L'idée d'une assurance récession est à expérimenter

Par Robert J. Shiller, enseignant à l'université de Yale et économiste en chef de MacroMarkets LLC.

Plusieurs économistes du Fonds monétaire international (FMI) dont son économiste en chef, Olivier Blanchard, suggèrent aux gouvernements de proposer une "assurance récession". En souscrivant à ce type de police, les entreprises et les particuliers se verraient verser une allocation si un indicateur économique, la croissance du PIB par exemple, tombait sous un certain seuil. Selon eux, ce système pourrait contribuer à soulager la crise économique en réduisant l'incertitude.

La paralysie conduit en effet à reporter les dépenses liées à l'augmentation de la production pour les entreprises et à l'achat des produits pour les consommateurs. Réduire l'incertitude pourrait s'avérer plus efficace que des programmes d'incitation fiscale, en s'attaquant aux origines de la répugnance à dépenser. En l'offrant à une échelle suffisante, cette assurance ne coûterait rien aux gouvernements, puisqu'en stimulant la confiance, elle préviendrait le risque contre lequel elle assurerait.

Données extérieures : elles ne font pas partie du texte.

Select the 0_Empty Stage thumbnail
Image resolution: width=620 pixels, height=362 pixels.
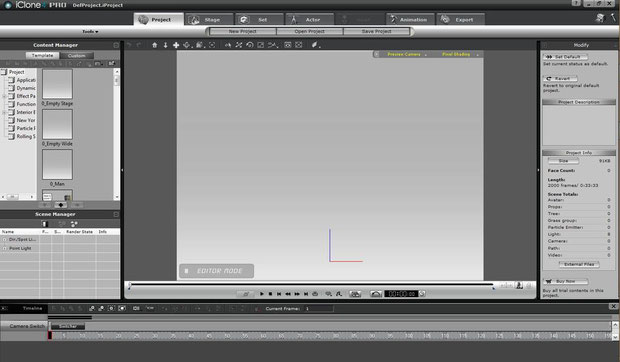click(x=57, y=84)
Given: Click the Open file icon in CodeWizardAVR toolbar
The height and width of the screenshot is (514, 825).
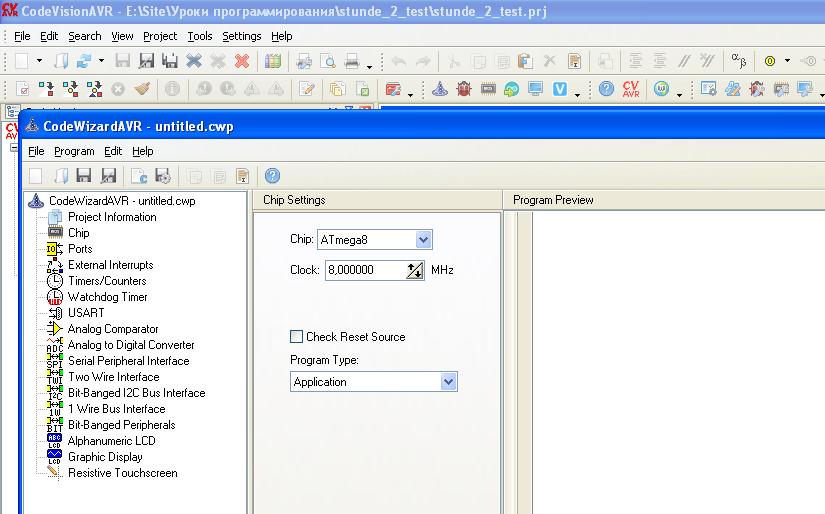Looking at the screenshot, I should point(61,176).
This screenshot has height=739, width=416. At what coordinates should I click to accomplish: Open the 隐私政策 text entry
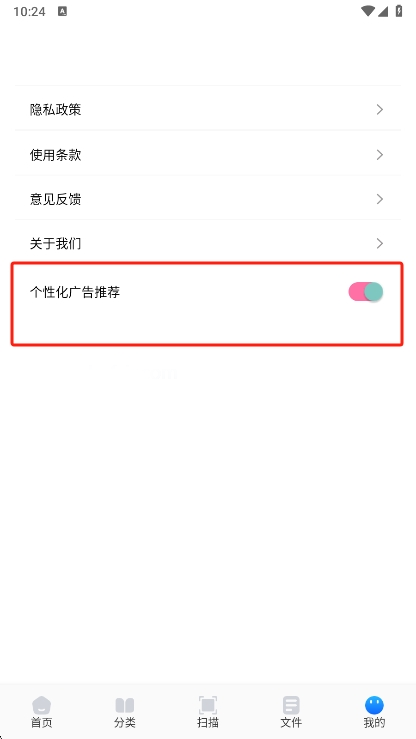(x=56, y=110)
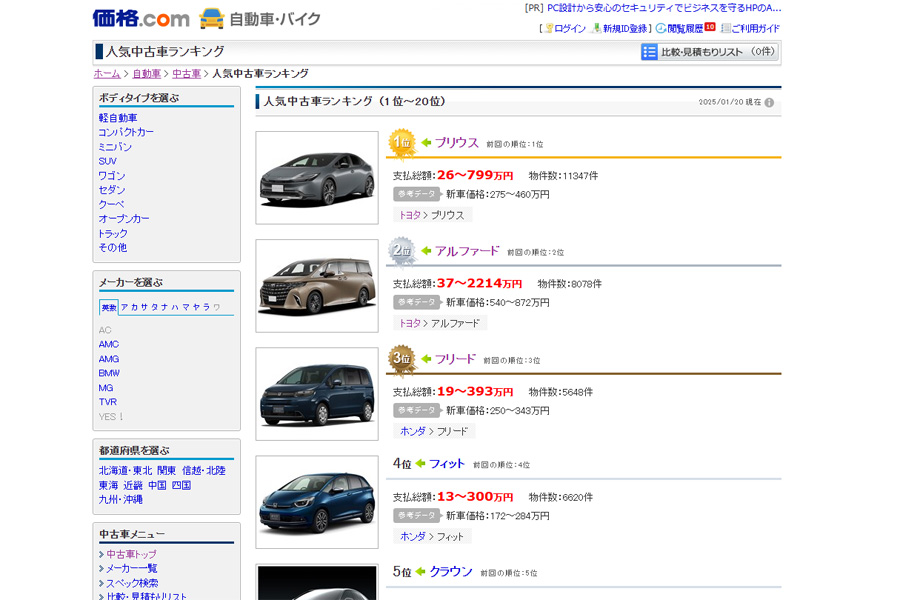Open スペック検索 in used car menu
This screenshot has width=900, height=600.
click(132, 583)
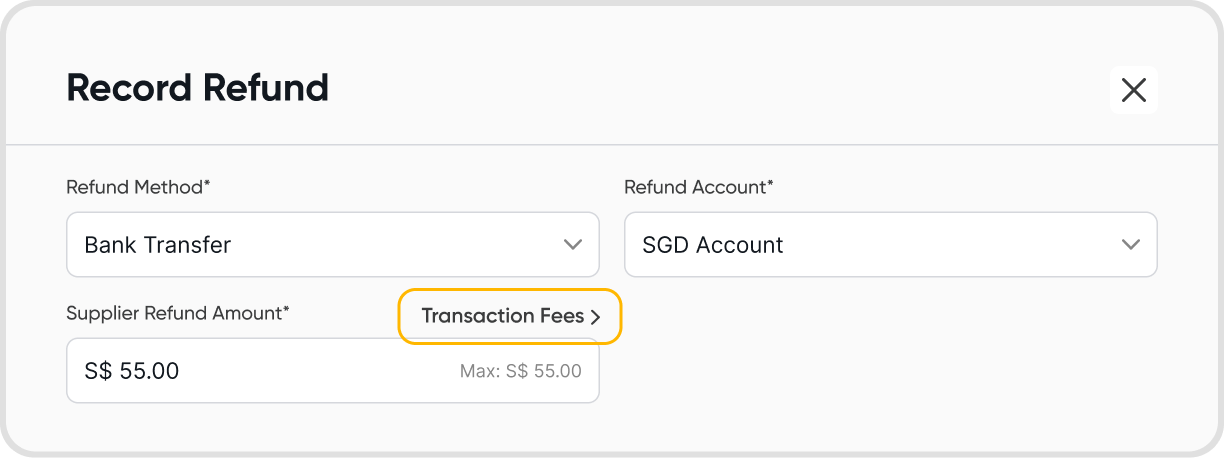The width and height of the screenshot is (1224, 458).
Task: Click the Refund Method field label
Action: pos(141,187)
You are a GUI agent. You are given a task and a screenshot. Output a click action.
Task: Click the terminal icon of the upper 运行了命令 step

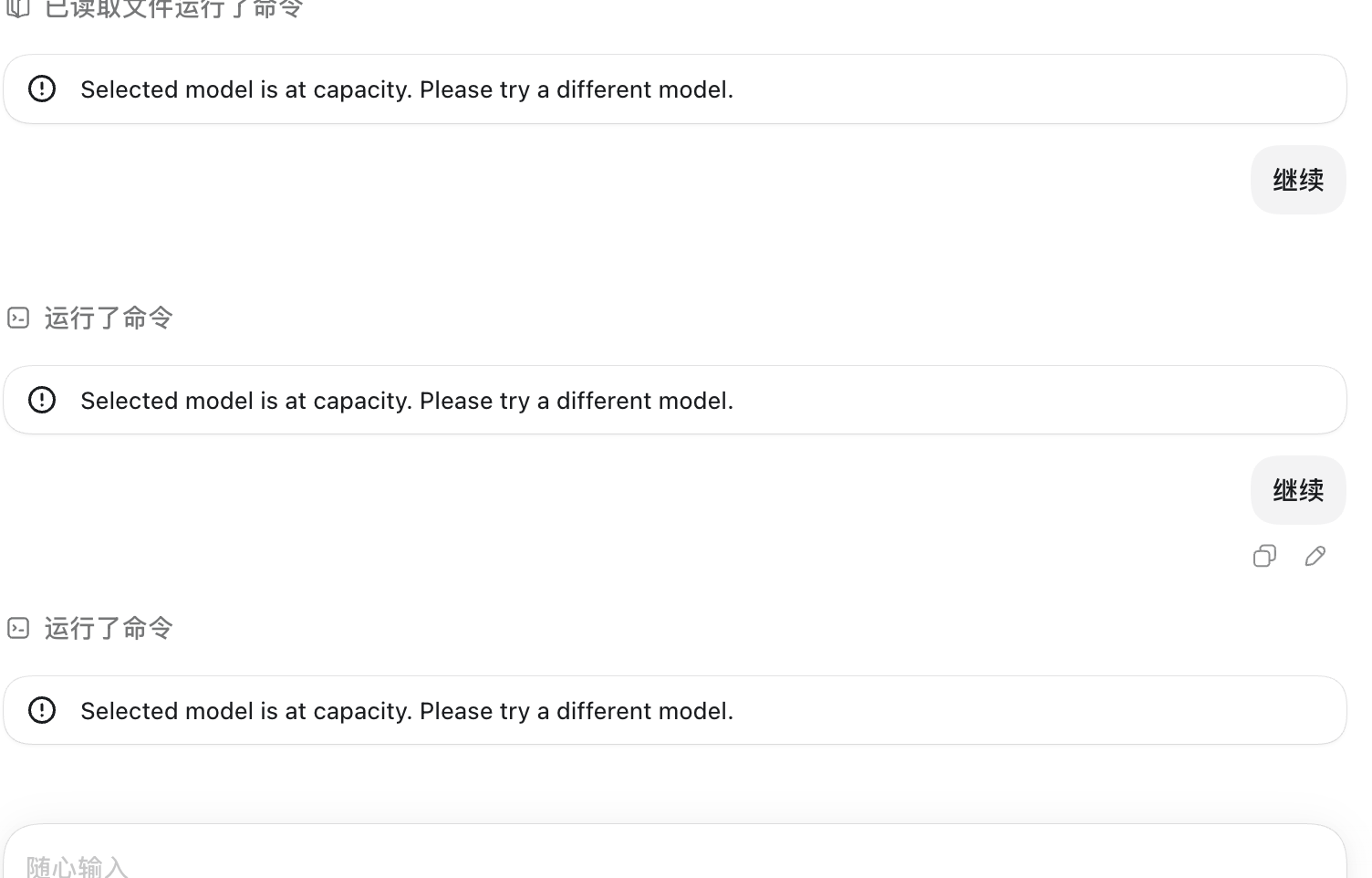[18, 318]
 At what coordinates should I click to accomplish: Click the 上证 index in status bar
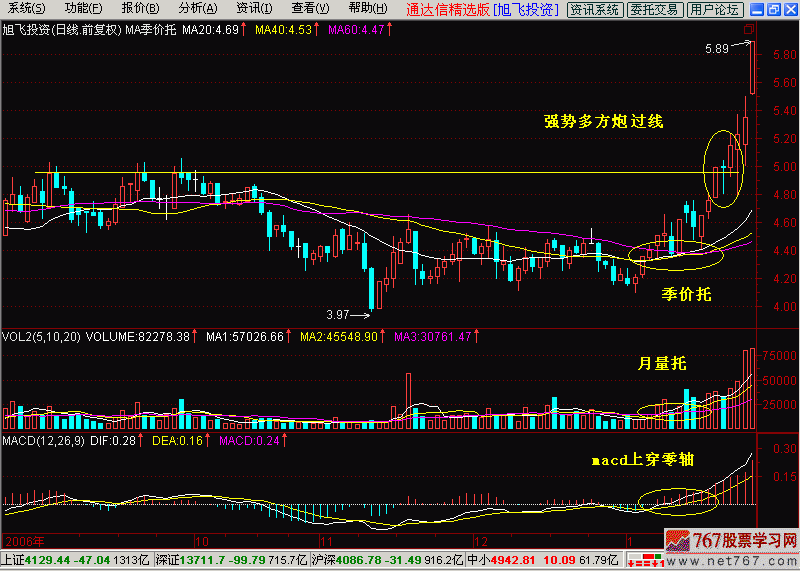coord(12,562)
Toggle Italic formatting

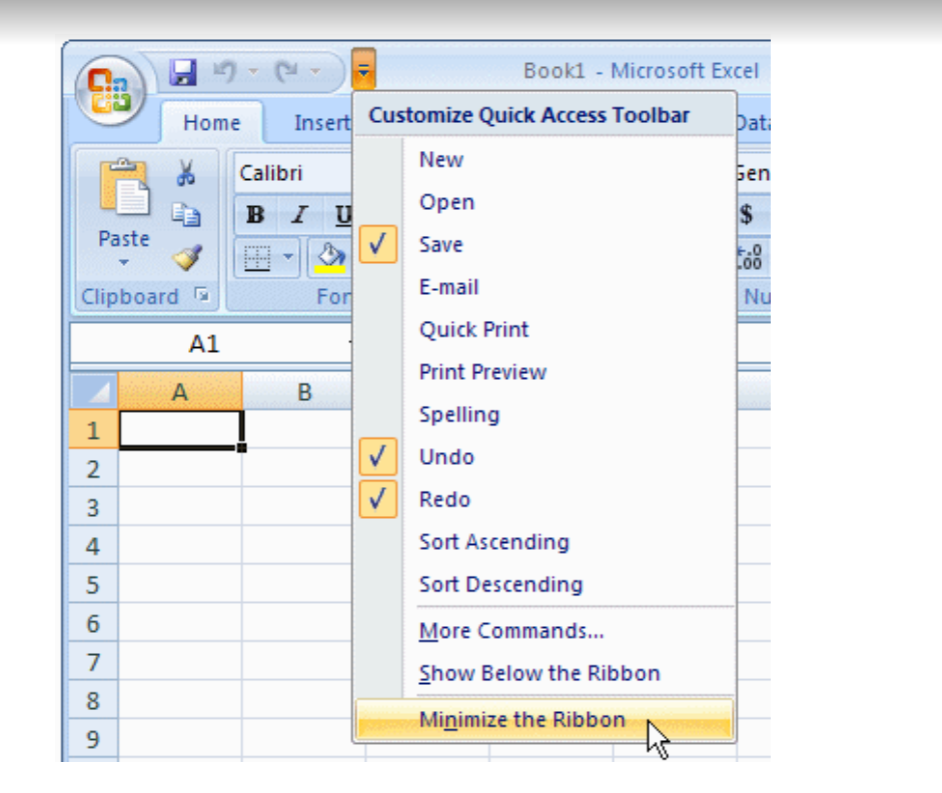tap(298, 215)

C'est une raison de favoriser un plan public plutôt que des assureurs privés.

Blanchard et ses collègues jugent que les banques pourraient soumettre leurs prêts aux entreprises à des conditions d'achat d'assurance récession, ce qui pourrait aider les marchés de crédit à mieux fonctionner et résoudre un problème majeur de la crise. Pour eux, cela créerait "une vision basée sur le marché des productions futures et de la probabilité de chocs graves", mais ils n'expliquent pas comment ce marché serait structuré.

En effet, il n'existe pas de marché pour les assurances dépendant du gouvernement : chômage, vieillesse ou handicap. L'Etat fixe une cotisation que tout le monde doit payer.

Les auteurs du FMI n'affirment pas que les gouvernements doivent faire de même avec l'assurance récession, suggérant qu'ils vendraient les polices aux enchères, ce qui créerait un prix de marché. Ce prix dépendrait directement du niveau de volume de contrats mis en vente par l'Etat, mais aussi de l'effet de l'assurance sur les risques de récession sous-jacents. Les Etats sont bien placés pour lancer de nouvelles politiques de gestion des risques, que pourraient suivre les assureurs privés. Toutefois, il pourrait y avoir aussi une assurance récession purement privée. Ce genre de contrat existe déjà sous la forme d'assurance chômage crédit.

Une entreprise de New York, Assura Group, travaille depuis quatre ans sur un projet d'assurance chômage complémentaire pour tous. Ses polices couvriraient les programmes d'assurance chômage américains, tout en lui évitant de se mêler aux contrôles.

L'un des problèmes des polices basées sur le marché est sa souscription et son annulation. Dans le cas d'une assurance liée au PIB, le risque est à long terme. Aussi, le prix de la cotisation devrait être ajusté régulièrement au degré de probabilité d'une récession, étant dit que les polices ne pourraient être annulées ni les cotisations suspendues, quand l'horizon économique s'éclaircirait.

Récemment, Mark Kamstra et moi-même proposions que les gouvernements émettent des parts de leur PIB, chacune équivalente à un milliardième. Nous pensions que les émetteurs de tels titres bénéficieraient en effet d'une forme d'assurance récession.

Une autre façon de créer un prix de marché pour le risque de récession consiste à proposer les "MacroShares" que MacroMarkets a lancées. Les premières concernaient les risques inhérents aux cours du pétrole, mais des projets sur ceux liés au PIB sont en cours. Ces titres sont offerts par paire - un "long" et un "court" - et dans les quantités demandées par le marché.

Une fois que nous avons un prix de marché pour l'assurance récession ou des produits similaires, une question se pose : sera-t-il si élevé que seules quelques personnes voudront l'acquérir ? Avec une récession pour un bon moment, et des pertes envisagées énormes, personne ne voudra acheter ces assurances.

Comme toute nouvelle proposition, celle du FMI a son lot d'incertitudes. La crise permet d'expérimenter des idées pouvant favoriser sa résolution et même créer des institutions contribuant à éviter de futures crises. L'assurance récession est une idée de cette nature.